# [Exercise objective]
Give again exactly the lines that run from the start of the records to the line holding "Given: Click the 删除 button on the second post", both ends counted. Do not include the pictures.

Records from a collection
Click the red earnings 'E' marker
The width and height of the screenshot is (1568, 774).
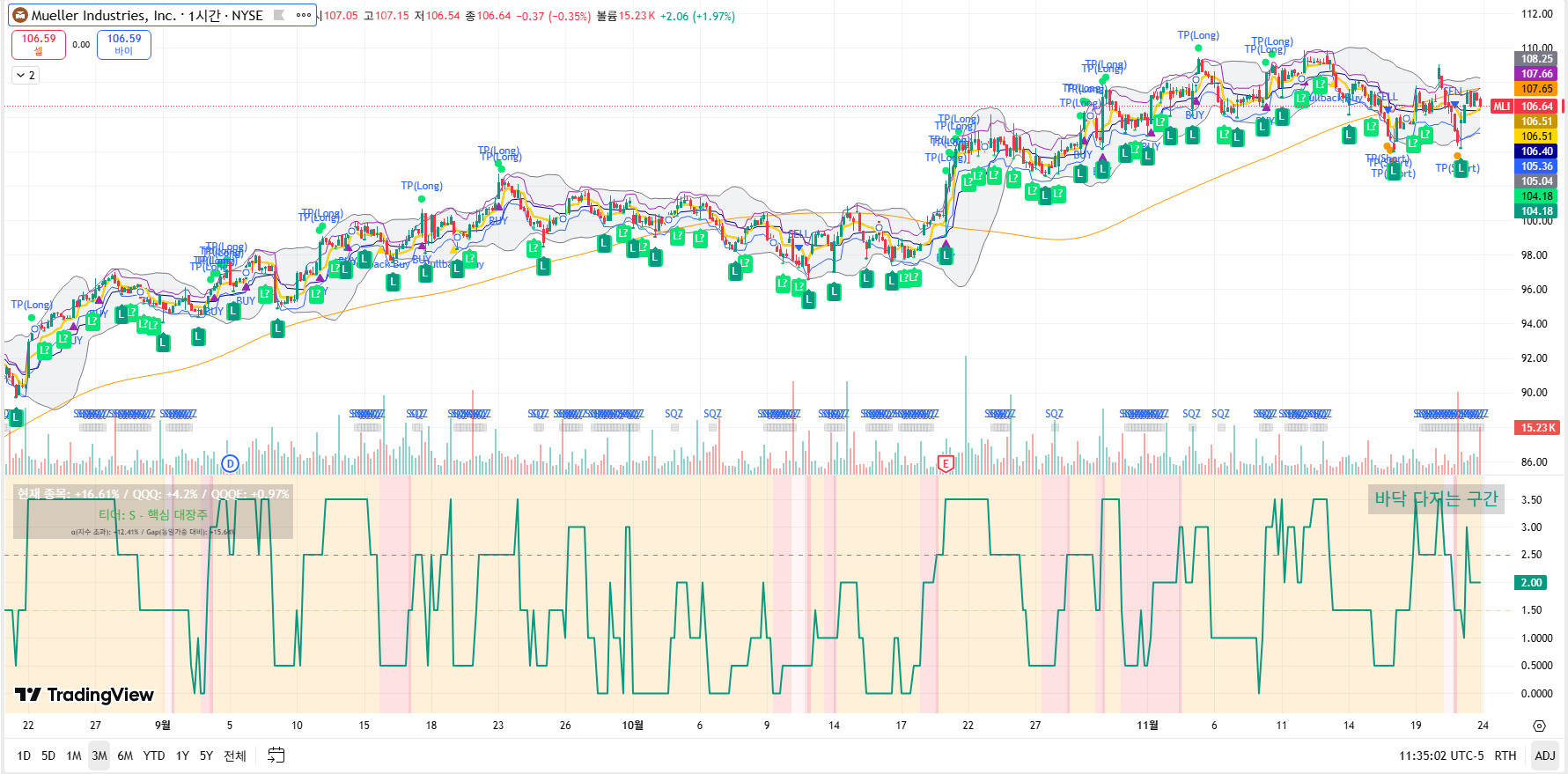946,463
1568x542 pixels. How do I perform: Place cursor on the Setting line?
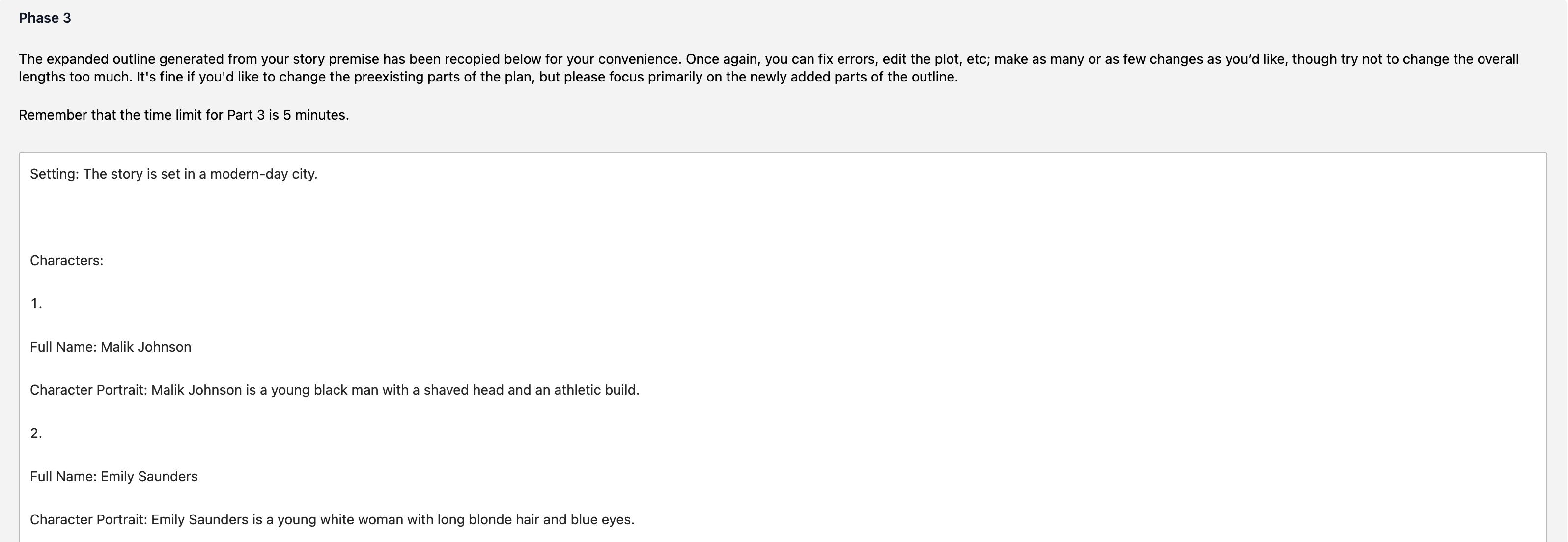coord(173,174)
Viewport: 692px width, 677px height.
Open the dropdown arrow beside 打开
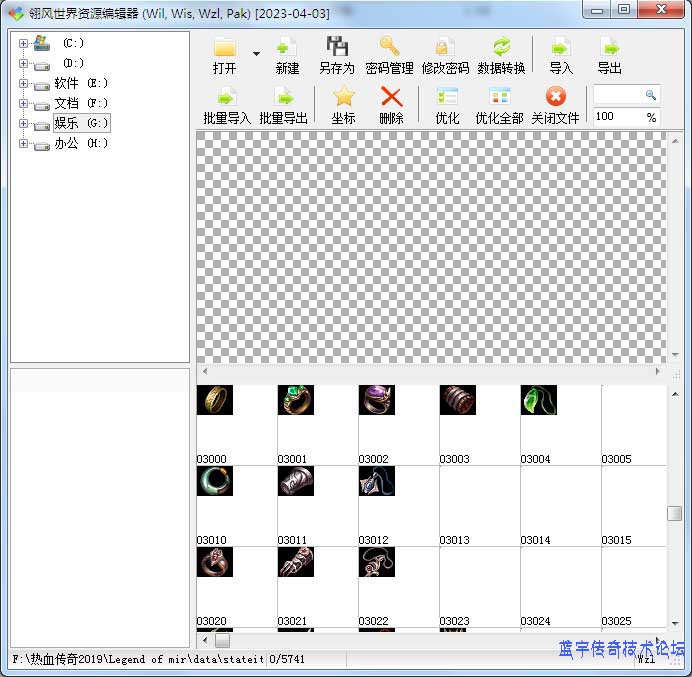[256, 54]
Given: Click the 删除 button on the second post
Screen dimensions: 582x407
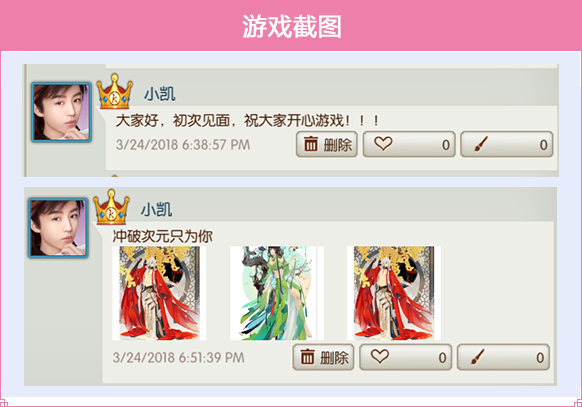Looking at the screenshot, I should click(x=323, y=357).
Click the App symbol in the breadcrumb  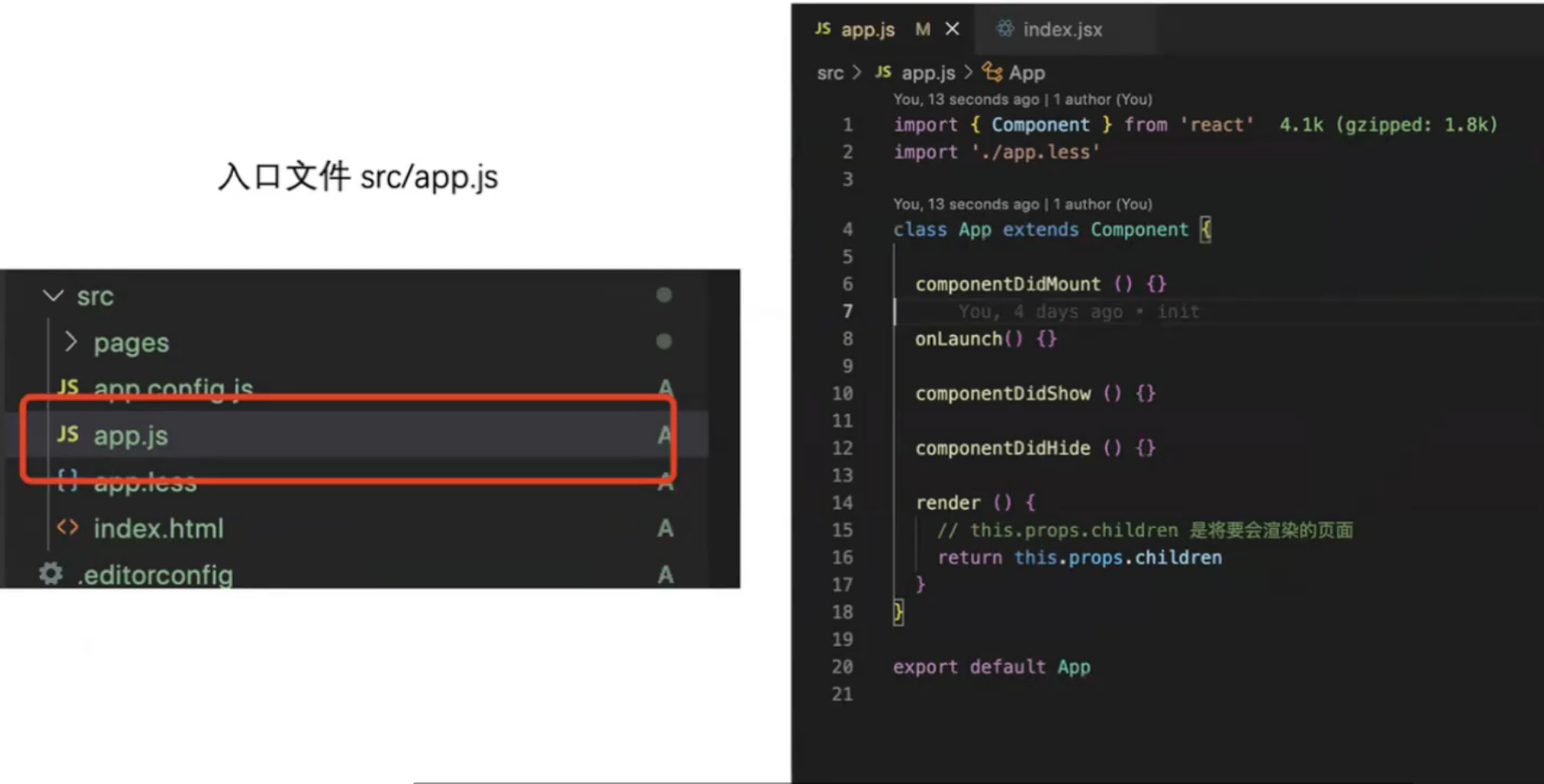pos(1026,73)
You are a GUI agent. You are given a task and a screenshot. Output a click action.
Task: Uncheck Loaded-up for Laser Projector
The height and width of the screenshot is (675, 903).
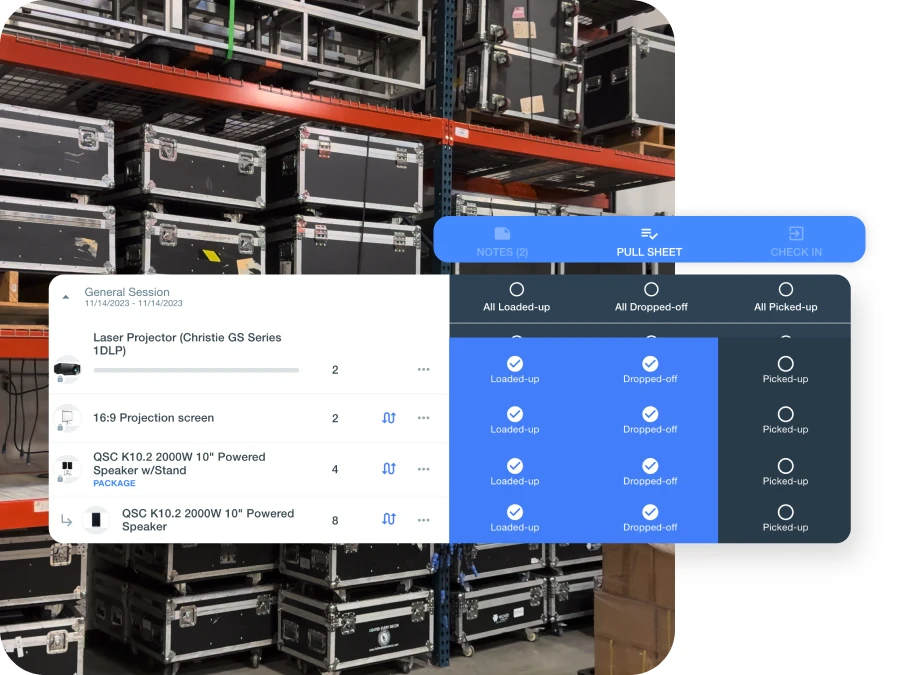tap(515, 364)
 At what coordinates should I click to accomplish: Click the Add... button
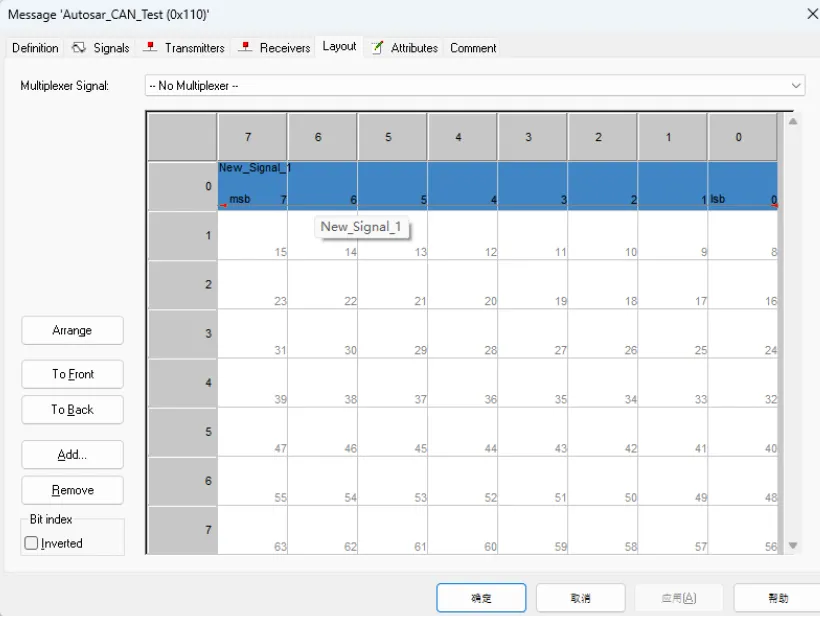coord(72,455)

# [Task result]
Click the red earnings 'E' marker
The width and height of the screenshot is (1568, 774).
946,463
1568x542 pixels. How do I perform: Place cursor on the Setting line?
coord(173,174)
Viewport: 692px width, 677px height.
Open the dropdown arrow beside 打开
[256, 54]
Given: Click the 删除 button on the second post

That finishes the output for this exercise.